Thus, on September 18, 2021, a TCST team of 14 led by Parijat Samanta set off for Kathgodam by the Bagh Express. Arriving early next morning, they set off by bus for Bageshwar, which they reached by mid-afternoon. Over the next
10-odd days or so, they would be travelling in areas where the biggest human habitations they would come across would be tiny mountain villages.
At Bageshwar, they would spend the rest of the day picking up supplies, primarily food stuff, that they would need for the rest of the trip since not much was likely to be available further on. It was also where they would meet their guides and porters who would travel with them on the trip.
The next leg of the journey would be by smaller Jeep-type vehicles to the village of Kharkiya. That is where the motorable road ended and even this stretch was a challenge since it had broken in parts.
The porters had arrived at this point with mules and the expedition team headed for Jakuni village, arriving in late afternoon even though the weather had turned bad. The following is the pictorial account of the journey from this point onwards as narrated by Sudip Roy, a member of the expedition.
The regulation group snap at the top
The way to Jakuni village was a typical mountain trekking route. The weather had turned cloudy but there were fairly broad trails to follow. This is effectively from where the real story of what we had travelled for began.
Next day we started walking again heading for Jatoli village down a mountain road. A motorable road is being built to Jatoli and maybe in future we will be able to drive there. But as of now it’s a journey on foot with only mules and porters. So the luggage was divided up between them.
We needed a total of 18 porters. Our team was of 14 people, excluding our guide Rup Singh. In that region everyone knows him and he is like a God — he is extremely knowledgeable. while he is elderly now, he still works as a guide. He is from Jatoli village and we all stayed at his house on our night in his village.
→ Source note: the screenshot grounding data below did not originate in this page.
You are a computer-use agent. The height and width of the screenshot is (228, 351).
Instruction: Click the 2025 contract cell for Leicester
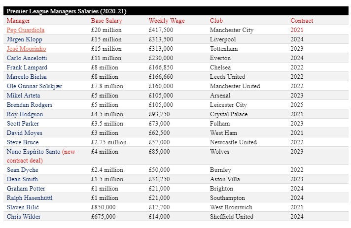[296, 105]
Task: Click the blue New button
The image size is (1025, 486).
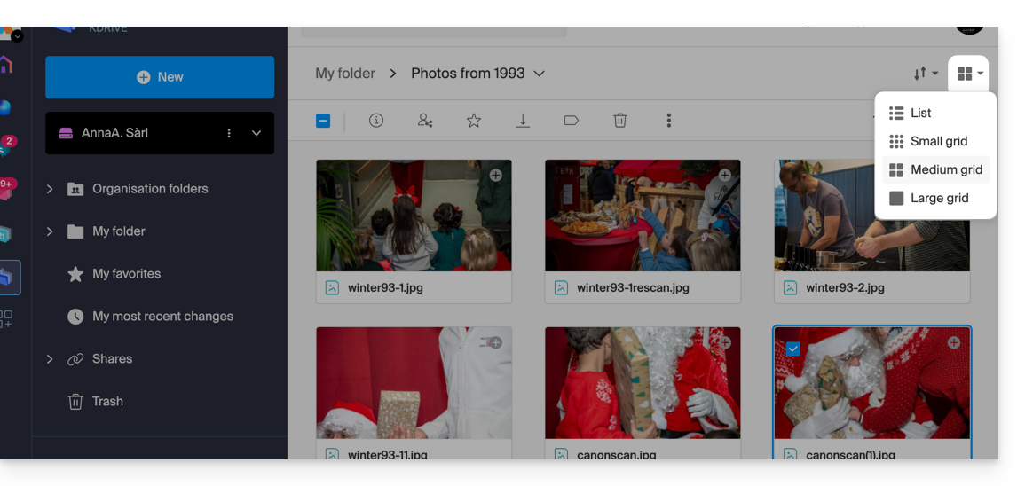Action: [x=160, y=77]
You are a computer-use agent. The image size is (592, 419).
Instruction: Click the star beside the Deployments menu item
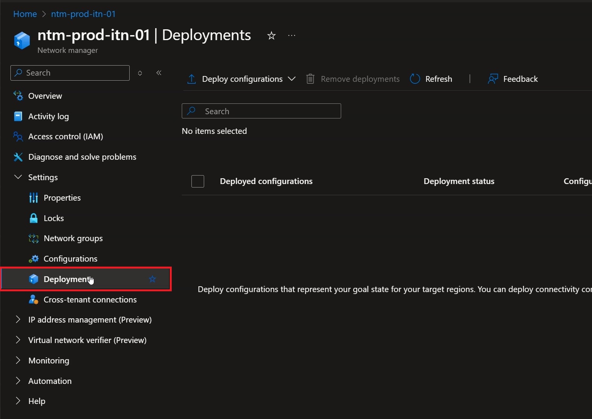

We left Jatoli the next day and headed for a place called Kathalia. And the road from Jatoli to Kathalia is very dangerous right now. For the last couple of years there hasn’t been a team going there and parts have collapsed and there have been landslides. Sometimes we had to just cling to rock faces next to the river to get on with the journey and there were quite a few of those on this stretch. The road was so bad we need more porters since each of them could carry only 10kg while usually they can do much more than that. There were narrow stretches and steep mountainsides to negotiate. So the porters did not take the risk of carrying heavier loads. That evening we reached Kathalia.
The next day we headed out to the Mount Bhanoti base camp. Due to heavy rainfall, we had to negotiate debris, sometimes with the use of ropes we climbed up and down, crawled and crossed the Sunderdunga river as well. Rocks and mud make a horrible mixture. It was a six-seven-hour trek.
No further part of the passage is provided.